The Help Desk: Up is down, nerds are bullies, nothing makes sense anymore

Every Friday, Cienna Madrid offers solutions to life’s most vexing literary problems. Do you need a book recommendation to send your worst cousin on her birthday? Is it okay to read erotica on public transit? Cienna can help. Send your questions to advice@seattlereviewofbooks.com.

Dear Cienna,

I wanted my son to be a nerd. I introduced him to A Wrinkle in Time and the Narnia series probably way too early, and I’m happy to report that it stuck: when it comes to books, he loves everything nerdy. He reads fantasy and science fiction, thereby making him a perfect compromise of a human being between my wife and I. (She detests fantasy; I’m not much of a sci-fi guy.)

Problem is, though we have successfully molded our son into a nerd, he’s still a bully. He’s good at sports, and he’s been caught a few times shaming and ridiculing other kids. Last week, he even beat a weaker kid up; which is my personal nightmare as a parent, speaking as someone who was always the weaker kid in school.

I’m not asking you for parenting advice, Cienna. he’s our kid and we’ve got to be responsible for him. We’ve got him with a good therapist and we’re working through it. I’m sure he’s going to be okay.

But I’m honestly a little surprised by how surprised I am about the failure of these nerdy books to mold our son into a compassionate human being. When I was growing up, the gentle kids always read sci-fi and fantasy, and the assholes always liked sports. I guess I thought correlation was causation—that nerdy books created more compassionate nerdy people. My son has blown up that belief. Is he an exception to the rule? Or is my entire life a lie?

Edgar, Totem Lake

Dear Edgar,

Lots of compassionate human beings start out as shitheads and honestly, some kids are practically begging to be bullied – and the quickest way for a kid to learn compassion for others is to be picked on, so in a way your son is performing a valuable community service. Let’s not make assumptions about your son until we conduct a simple test. The next time you’re eating dinner together as a family, casually ask your son this question:

If you came upon a wrecked ice cream truck, would you help yourself to a cone before checking on the driver?

If he answers yes, ask him:

How many cones would you help yourself to before calling emergency services?

If his answer is one, he’s fine and will likely grow up to have a successful career in law enforcement. If it’s two, you should consider sending him to Aunt Cienna’s Summer Kamp for Kids. If it’s three or above, your son is a pre-diabetic psychopath that no amount of wrinkles in time can fix.

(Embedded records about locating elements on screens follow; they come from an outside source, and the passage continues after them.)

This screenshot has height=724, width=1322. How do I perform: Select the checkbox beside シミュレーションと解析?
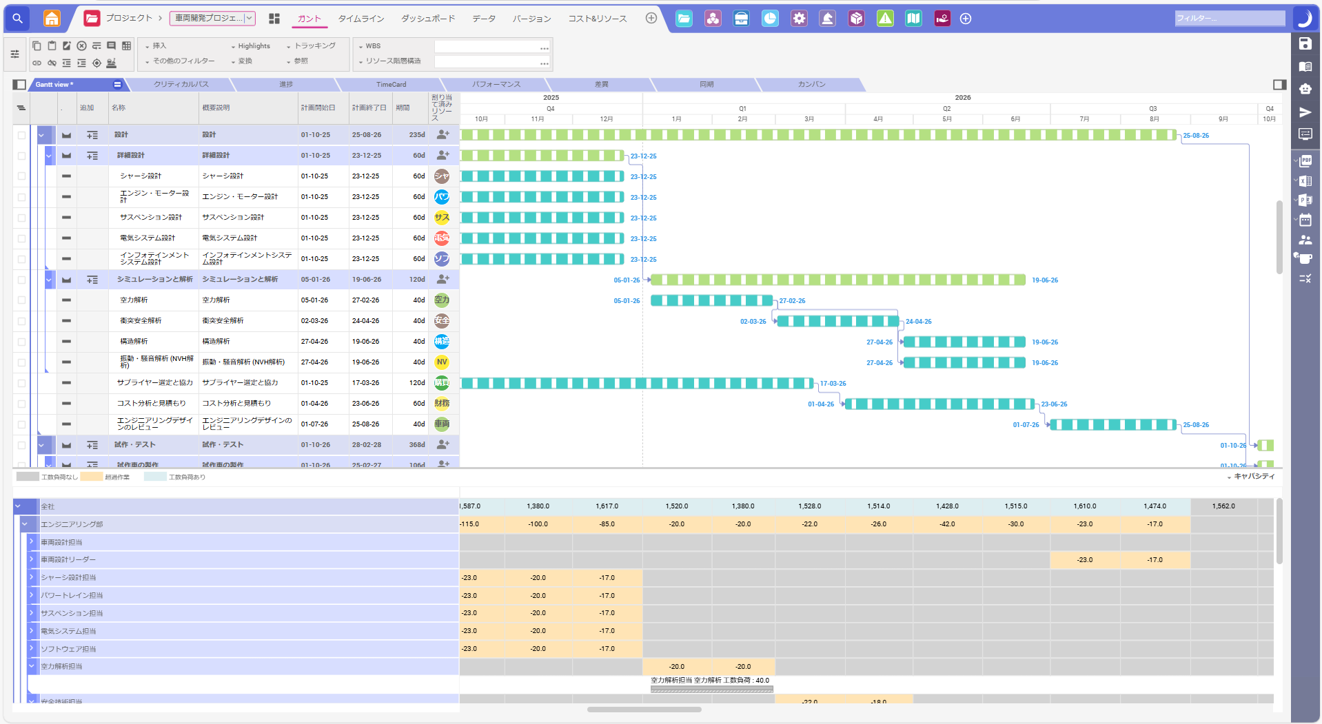[x=22, y=279]
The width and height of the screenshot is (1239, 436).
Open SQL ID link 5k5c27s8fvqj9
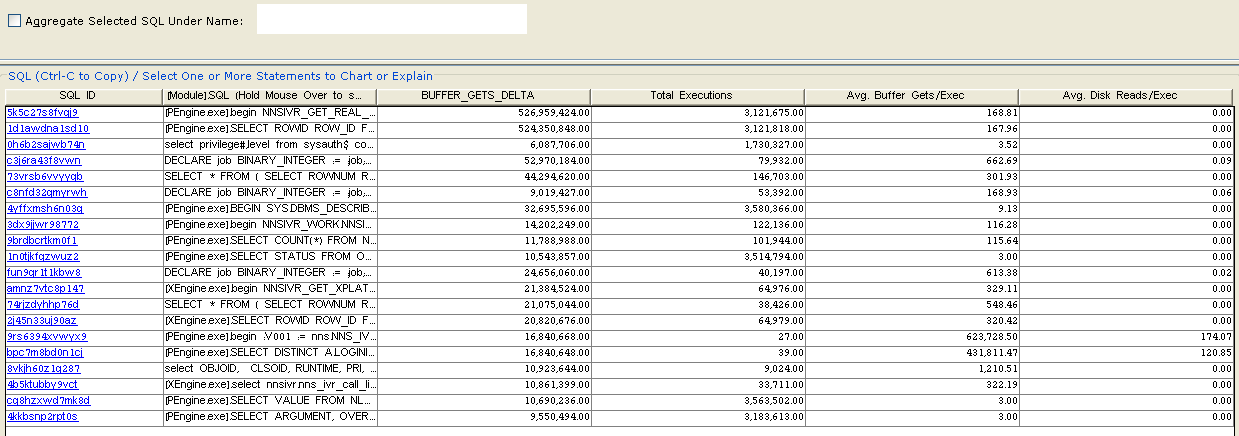[x=42, y=113]

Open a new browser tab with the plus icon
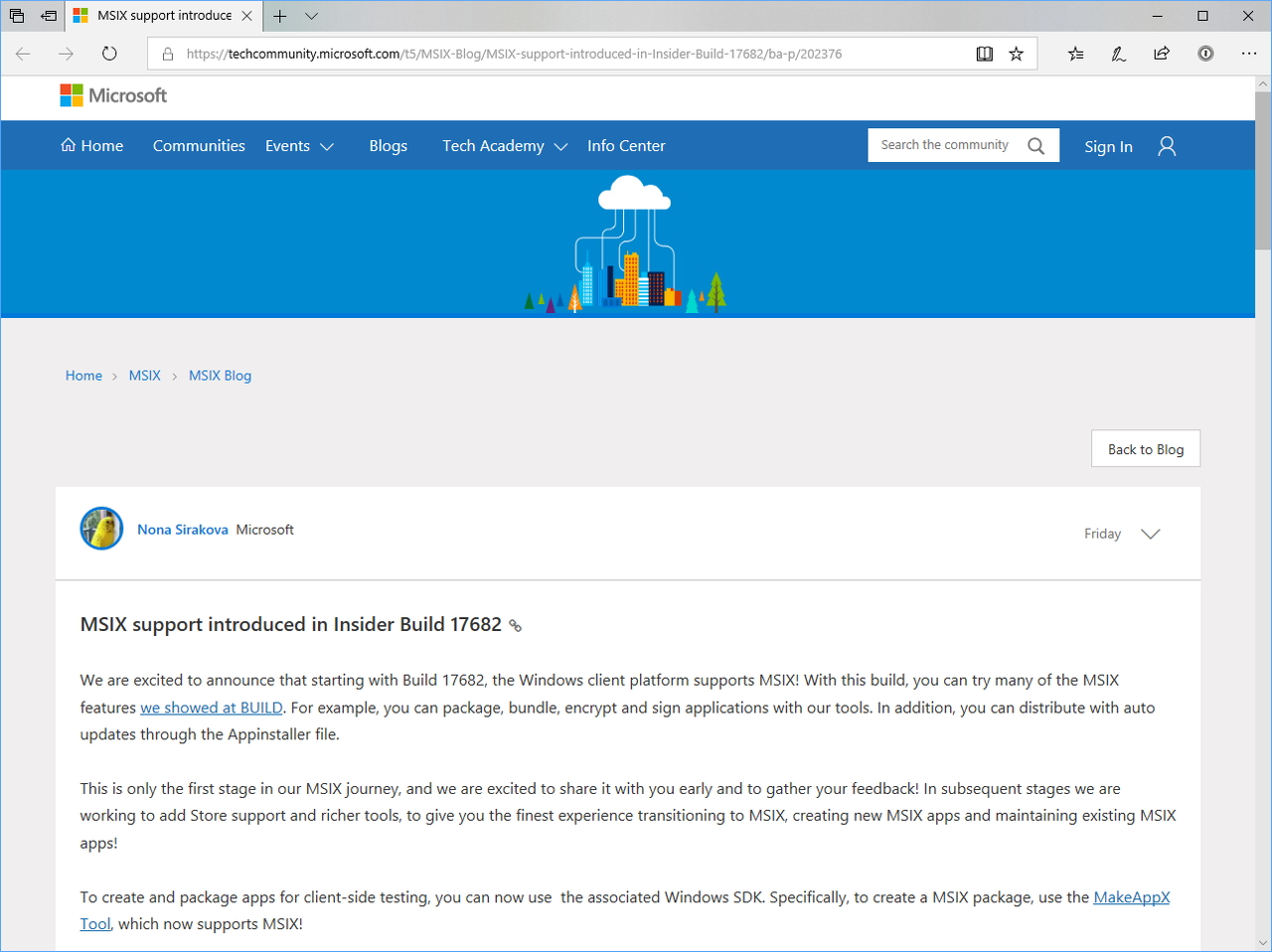point(280,16)
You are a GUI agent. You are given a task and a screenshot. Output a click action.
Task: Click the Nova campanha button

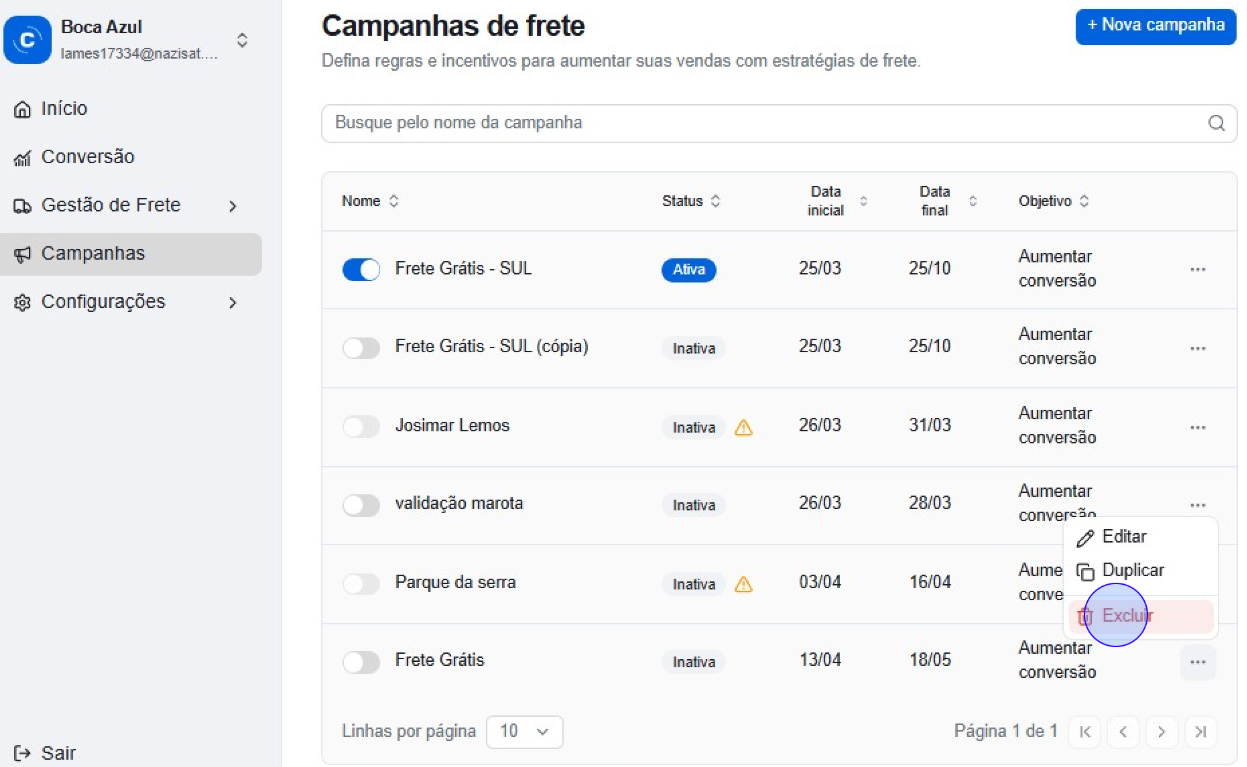tap(1155, 26)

About Aunt Cienna’s Summer Kamp for Kids: Located in a basement in beautiful southern Idaho, Aunt Cienna’s Summer Camp for Kids offers 300 square feet of spider-packed excitement and exposed wires, a.k.a “live learning opportunities.” For the low price of a box of wine a week, your young delinquent will learn compassion for other children, a.k.a prey, while developing a healthy respect for authority.

You see, when your delinquent exhibits delinquent behavior, he will have the option of attending a spider comedy routine about euthanasia OR spending an hour with Aunt Cienna writing limericks that poke fun at his physical and emotional flaws. (We call this “learning through preying.” It’s a Christian thing.)

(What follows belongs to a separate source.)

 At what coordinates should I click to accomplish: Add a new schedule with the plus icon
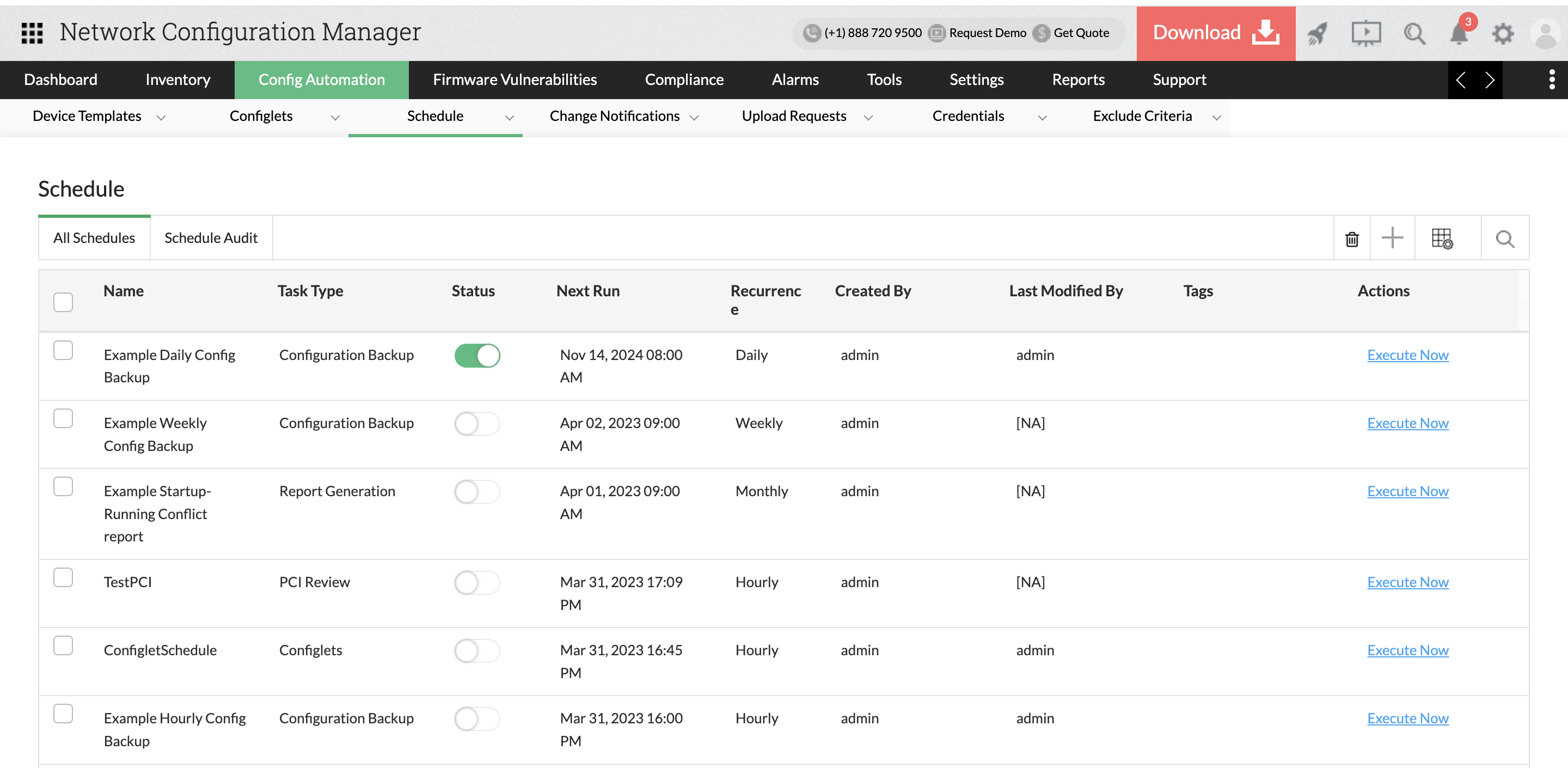point(1393,238)
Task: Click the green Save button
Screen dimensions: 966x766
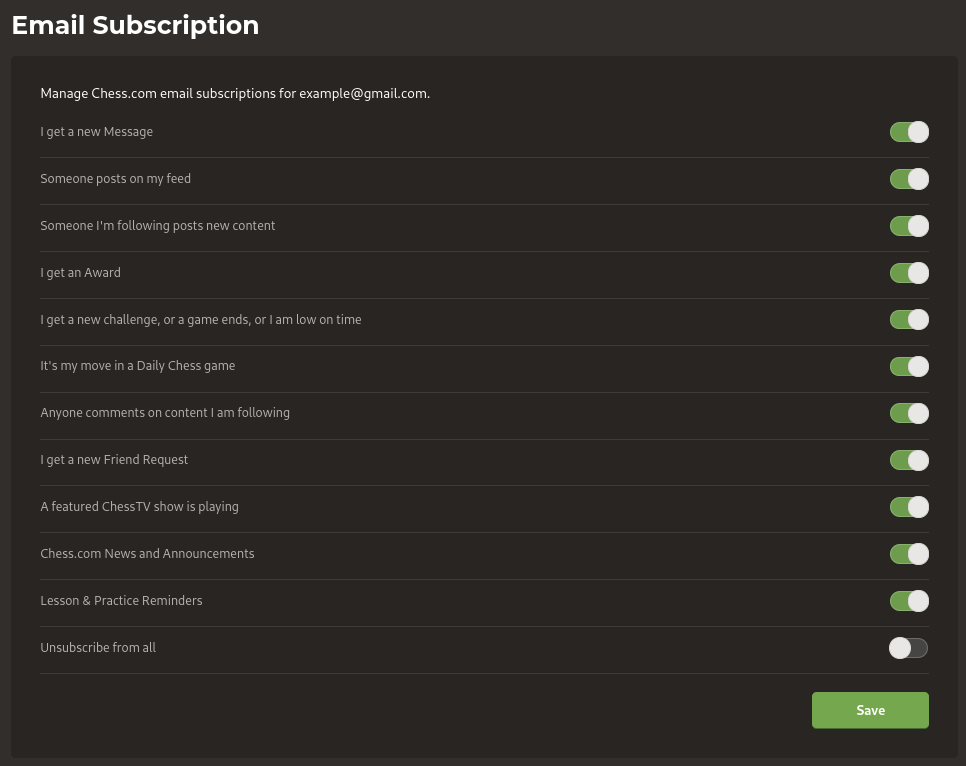Action: click(870, 710)
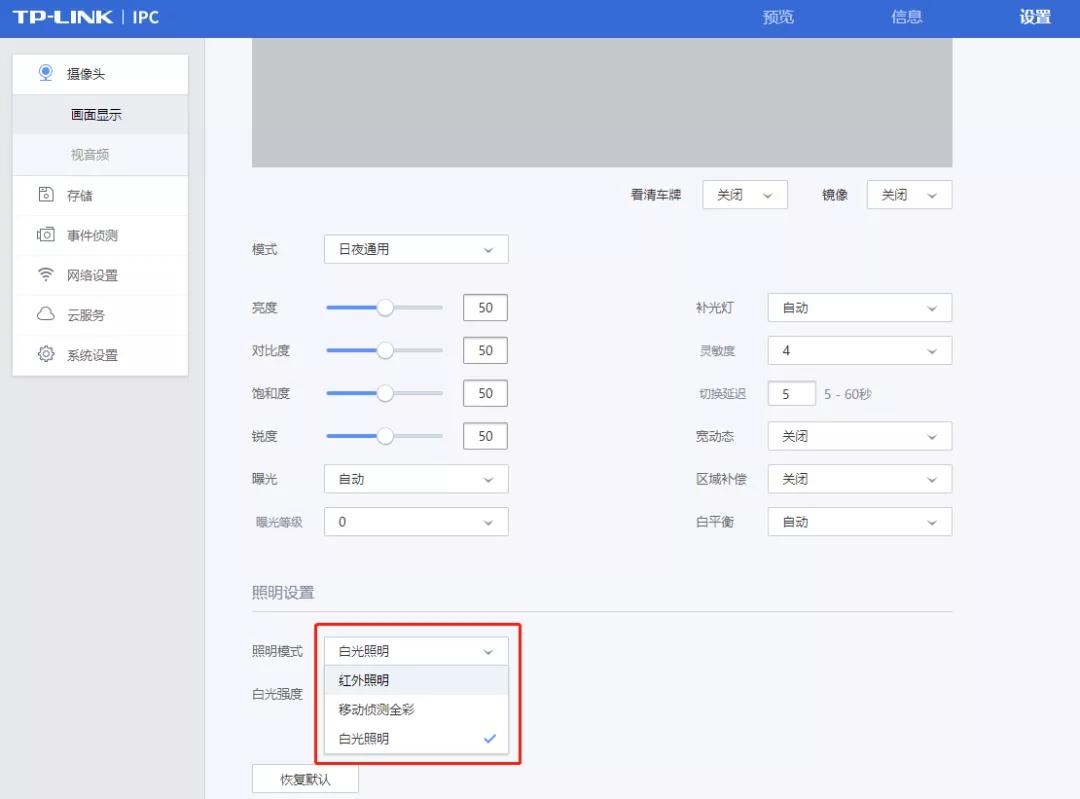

When your delinquent is good, he will have access to all the books he can read, as well as a pit filled with squirrels and stray cats that children fondly refer to as the “petting pit.” What is a petting pit, you ask? It is like a petting zoo but in pit form.

Empirical data shows that three weeks spent at Aunt Cienna’s Summer Kamp for Kids is enough to turn the most calloused bully back into a sensitive child that desperately craves the affection of his parents and approval of his peers.